Britain's biggest banks are bracing for announcements from the Bank of England Tuesday which may force them to cut dividends in order to satisfy regulators’ capital requirements.
Seven leading lenders – HSBC, Barclays, Lloyds Banking Group, Standard Chartered, Royal Bank of Scotland, Santander and Nationwide – were subject to the Bank of England’s latest round of stress tests, the results of which are being published Tuesday.
The tests assessed how the banks would withstand risks from emerging markets, including a sharp slowdown in China and other emerging markets alongside falling oil prices and a strengthening US dollar.
Although the banks are expected to pass this year’s test without having to raise extra capital, analysts say concerns about the difficulty of next year’s tests could already put pressure on lenders to bolster their reserves.

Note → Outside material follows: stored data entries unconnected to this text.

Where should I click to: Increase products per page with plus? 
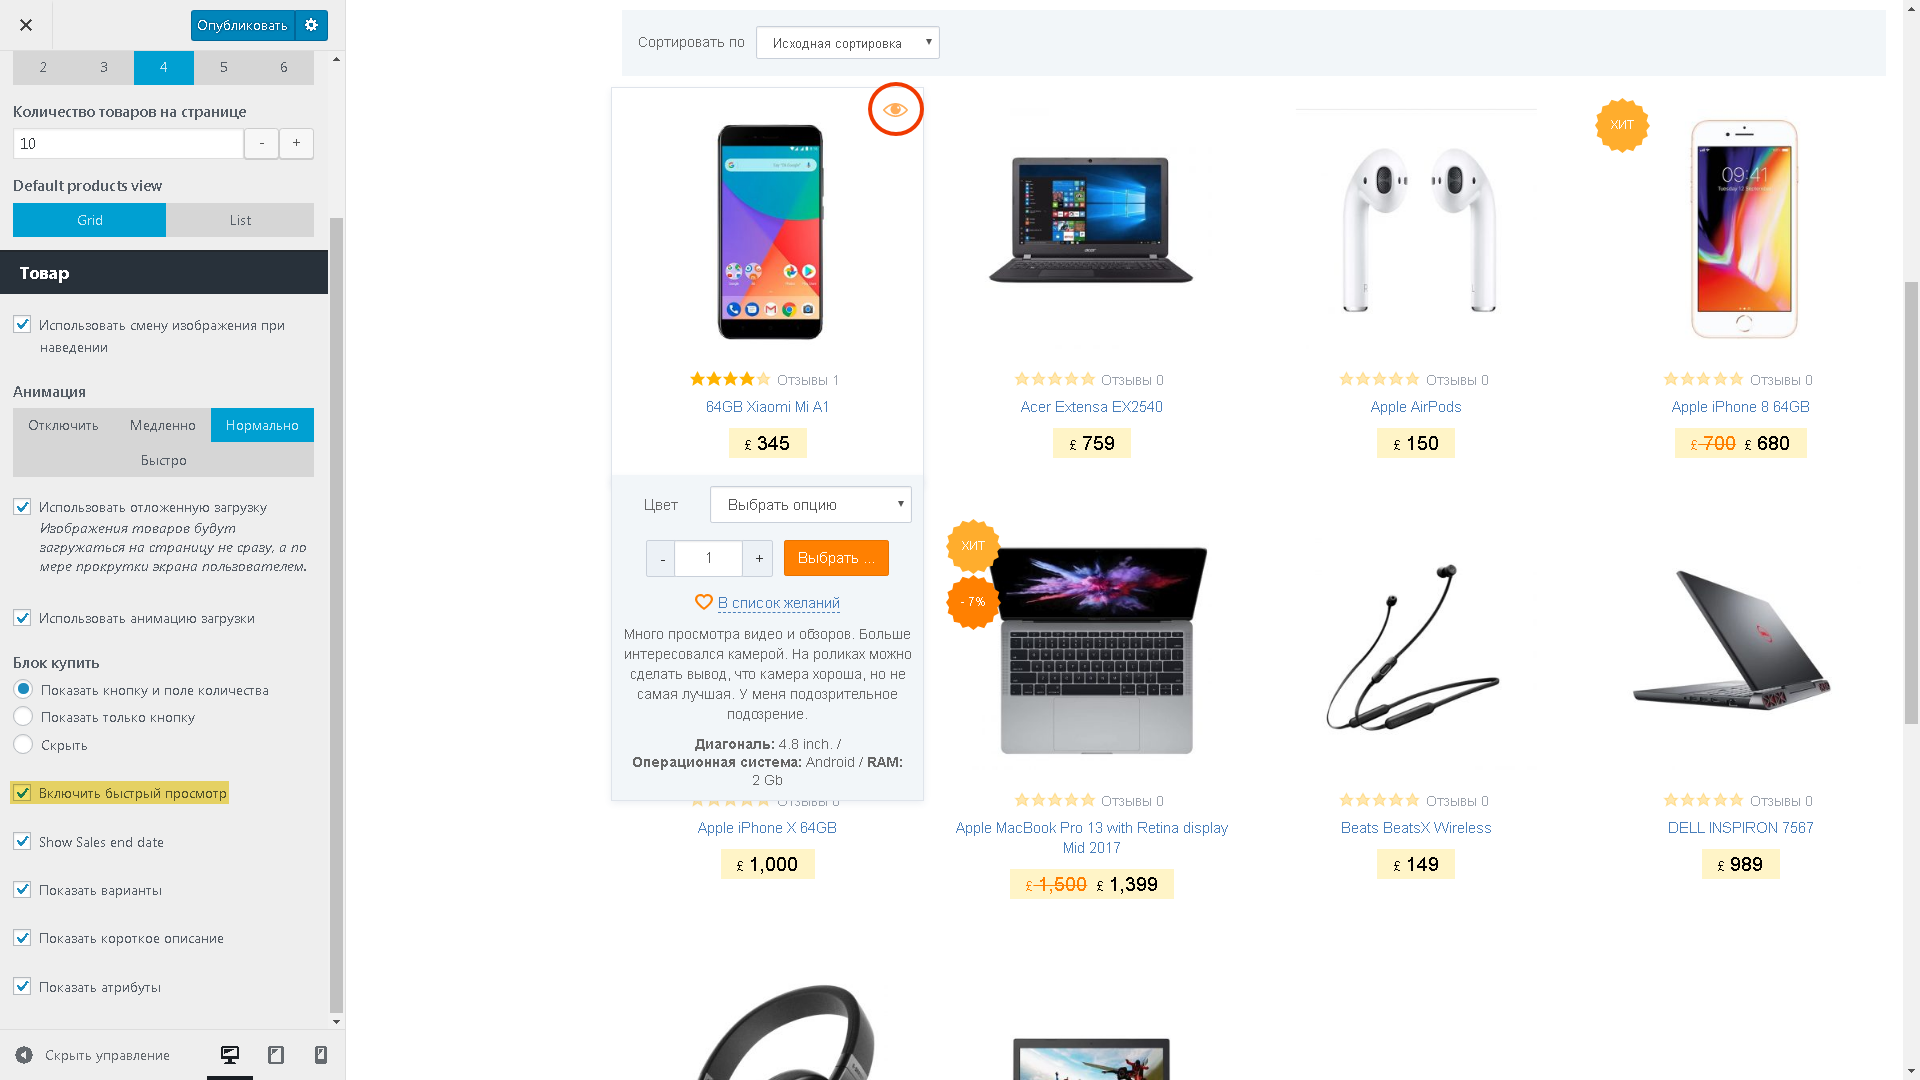(296, 143)
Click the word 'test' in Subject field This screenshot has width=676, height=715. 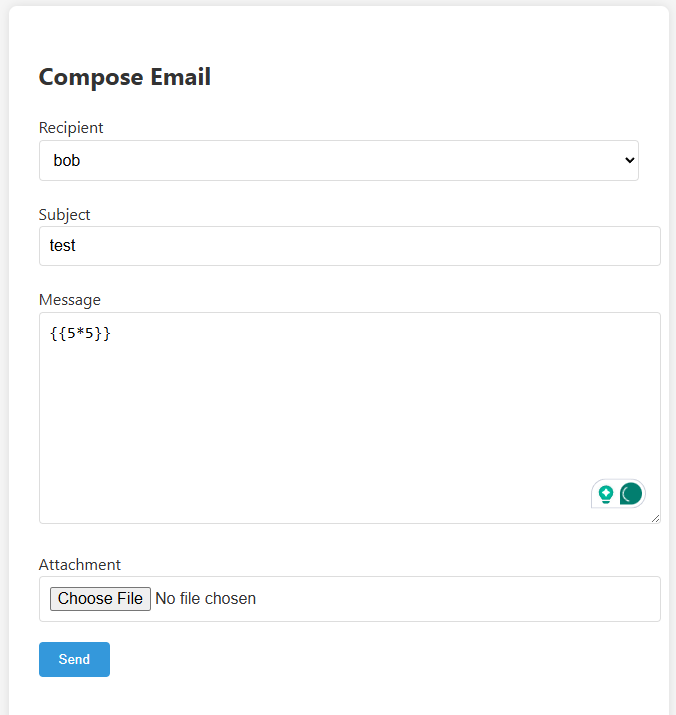pos(63,246)
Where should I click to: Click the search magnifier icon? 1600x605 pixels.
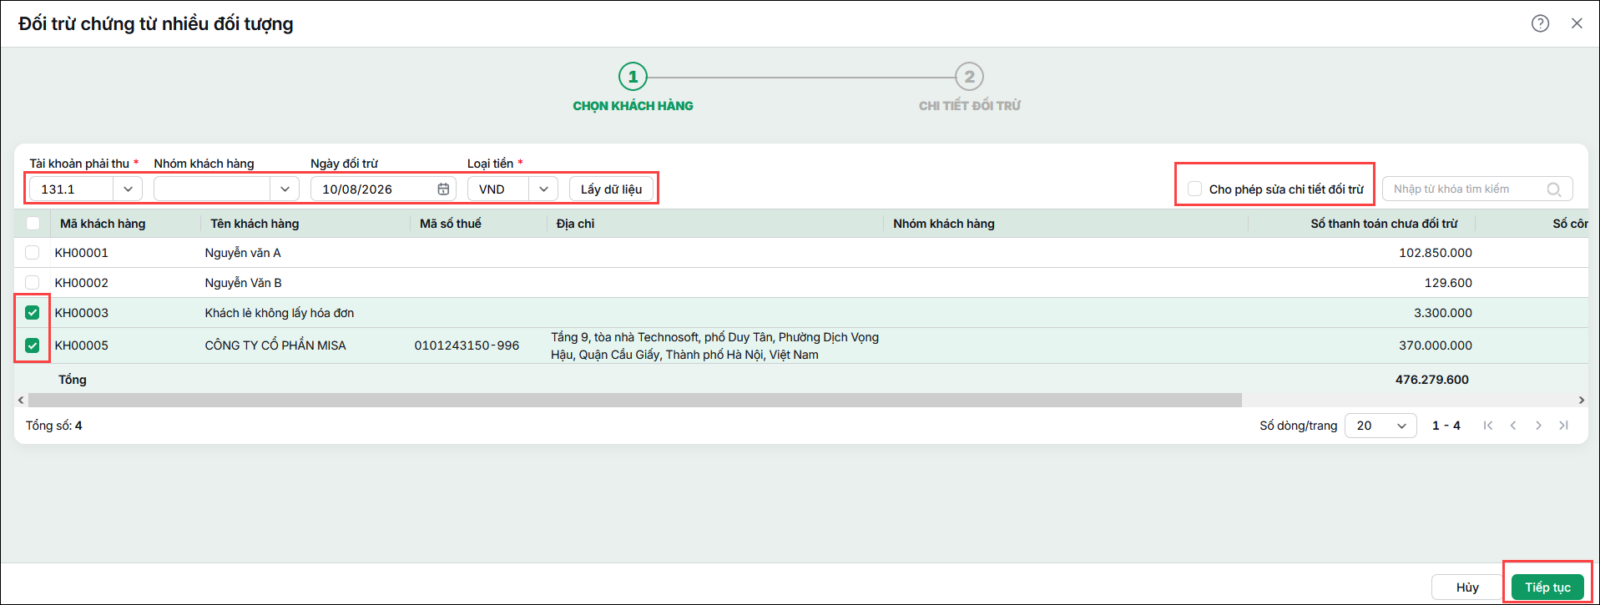[1554, 189]
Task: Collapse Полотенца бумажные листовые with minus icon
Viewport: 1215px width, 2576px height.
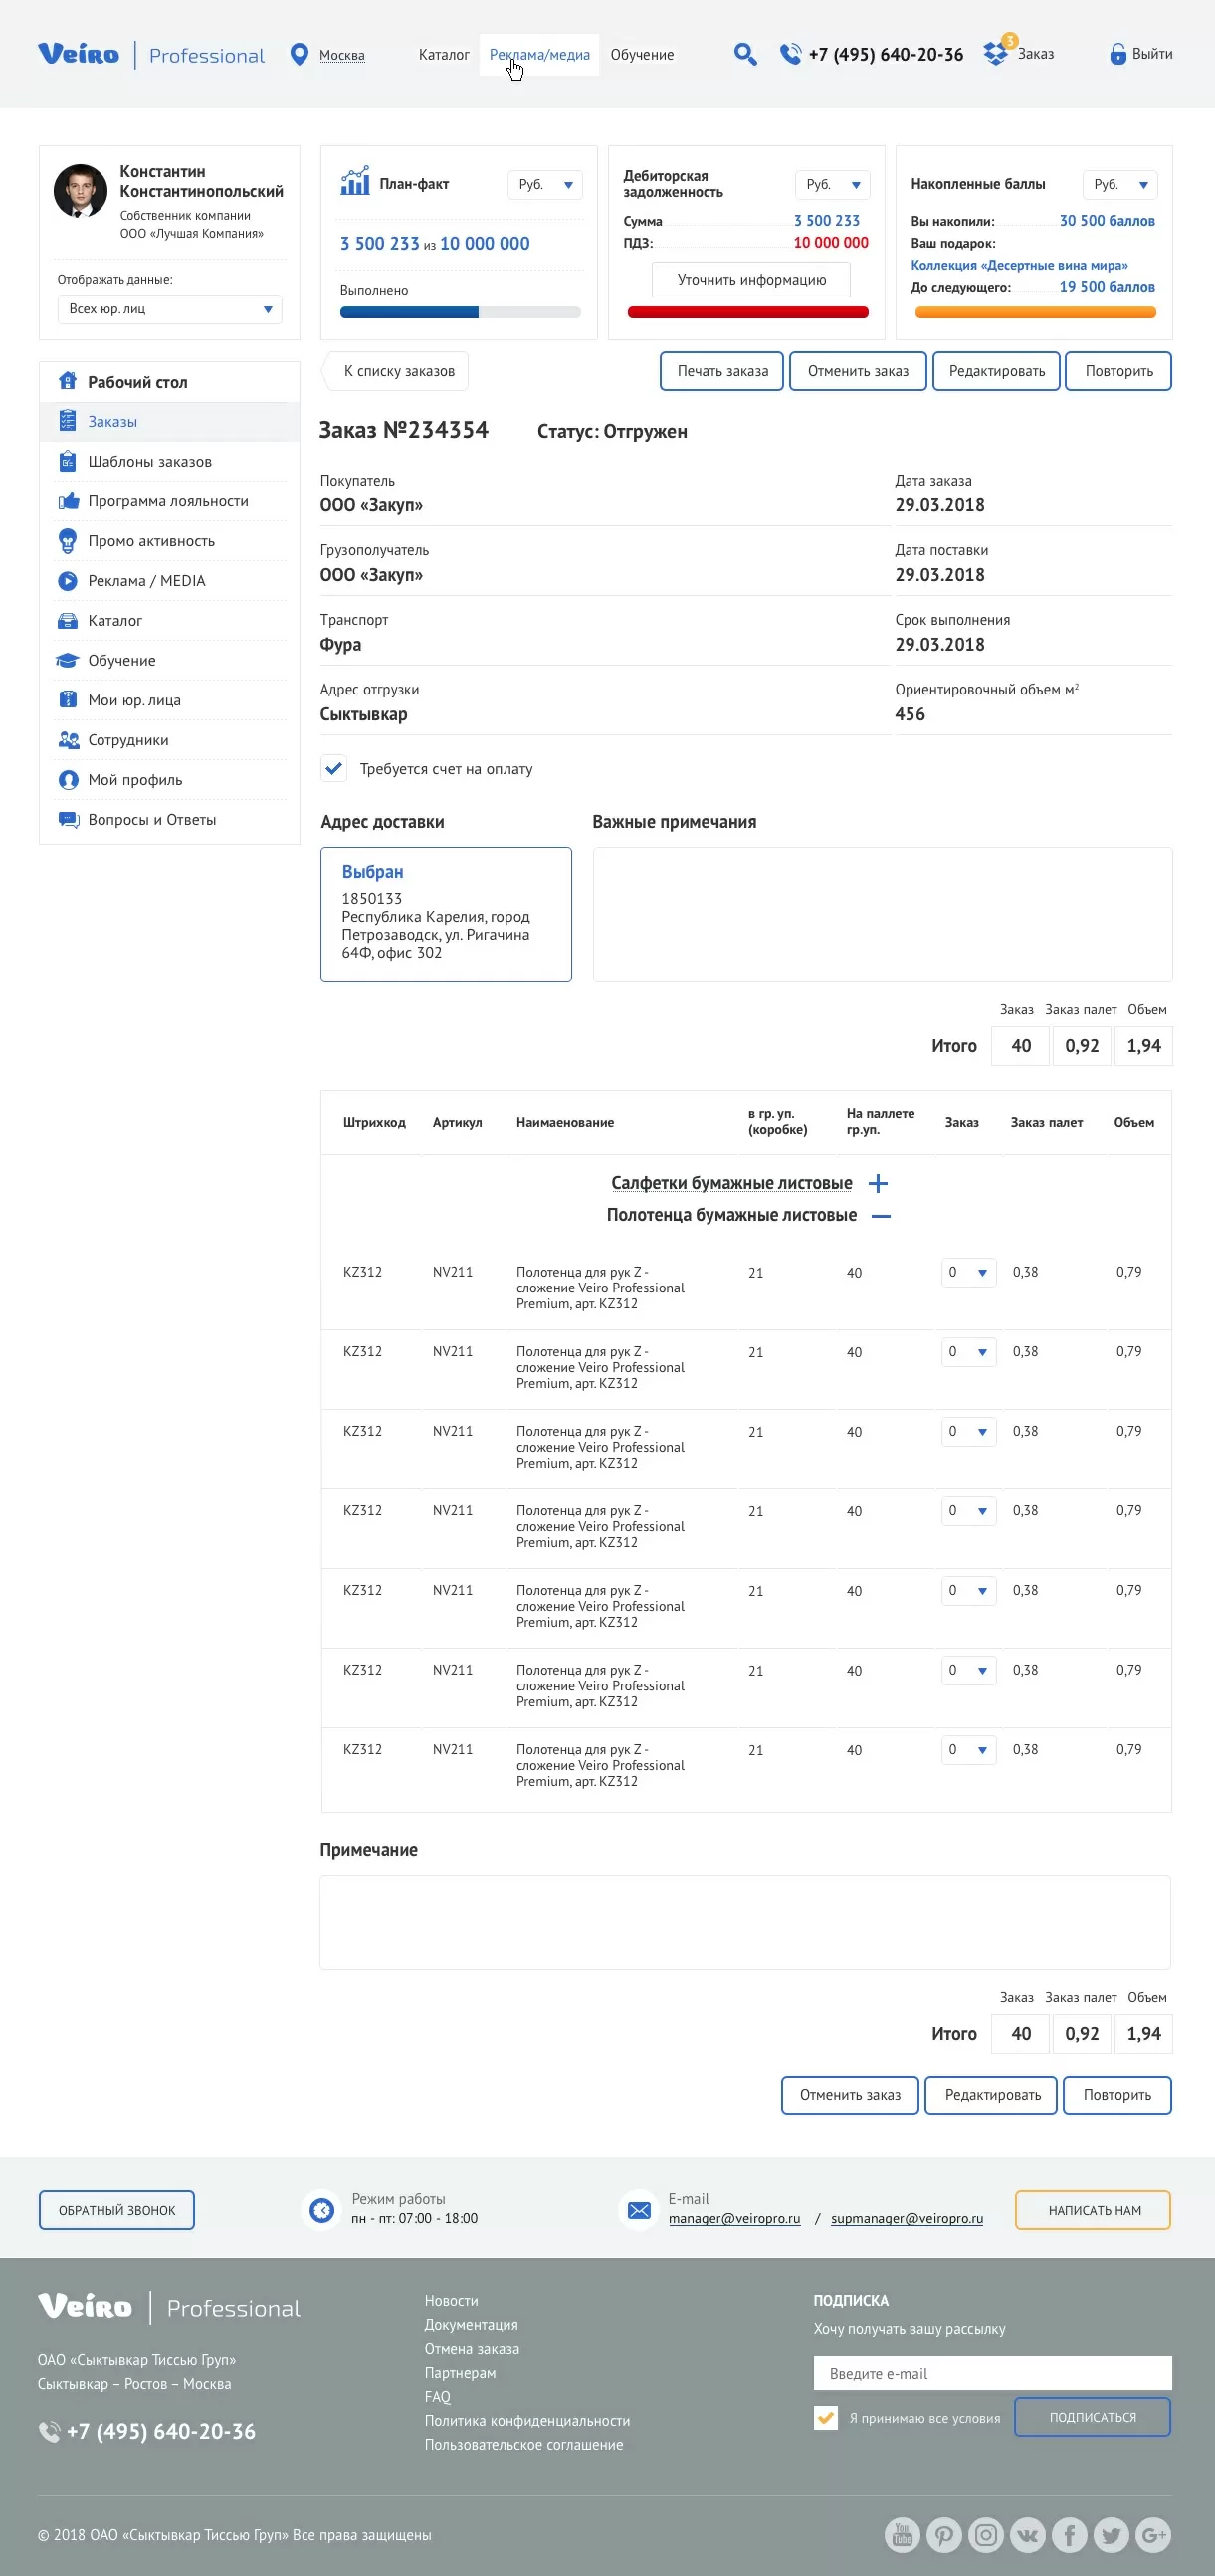Action: [x=881, y=1215]
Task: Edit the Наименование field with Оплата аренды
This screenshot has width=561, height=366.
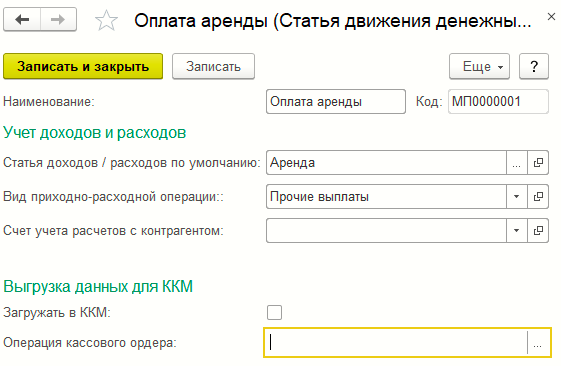Action: tap(336, 102)

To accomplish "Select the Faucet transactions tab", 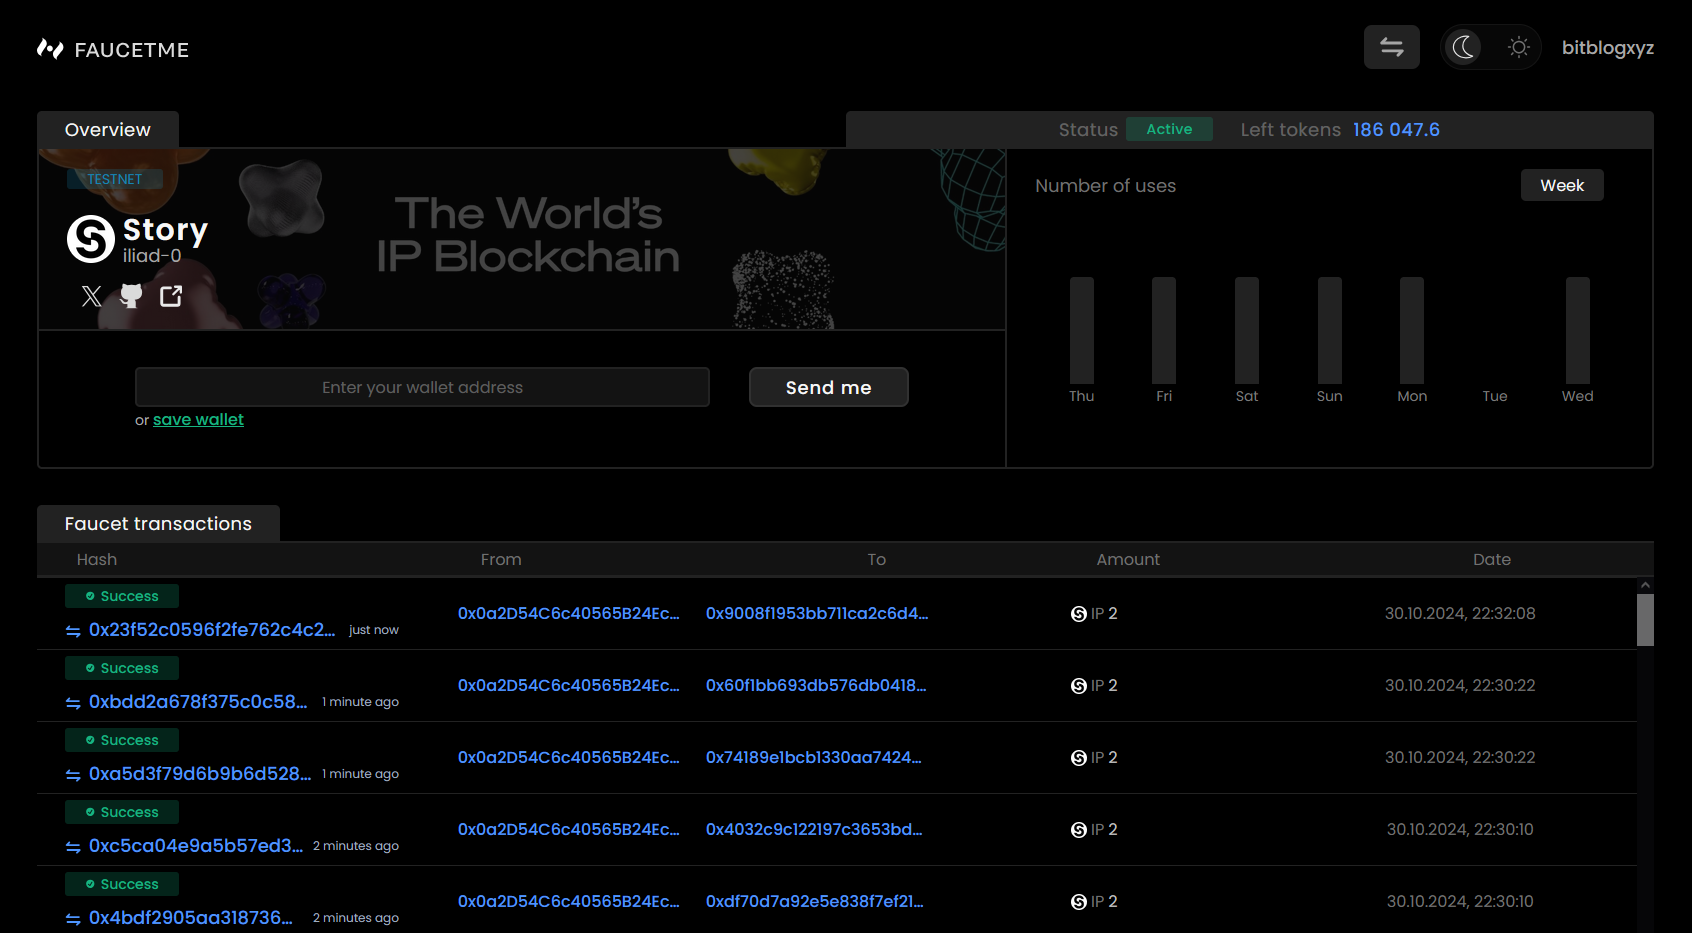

“While we expect the immediate consequences from the BOE’s 2015 stress tests to be limited, the prospect of higher future requirements poses a risk to capital distributions,” Berenberg analysts said, adding they that the Bank’s updated approach to stress testing, published last month, will “create sustained pressure on banks to build larger capital buffers”.
The results will be published Tuesday alongside the Bank of England’s Financial Stability Report, which many, including the Berenberg team, believe will include the Bank’s first use of a so-called countercyclical buffer, another form of capital requirement.
In September, Bank officials set the buffer at zero but said they would review it with the stress test results. Last week, Bank of England governor Mark Carney appeared to signal that he would raise the requirement, saying the countercyclical buffer could make banks more resilient while addressing concerns about how an extended period of low interest rates has fuelled activity in the housing market.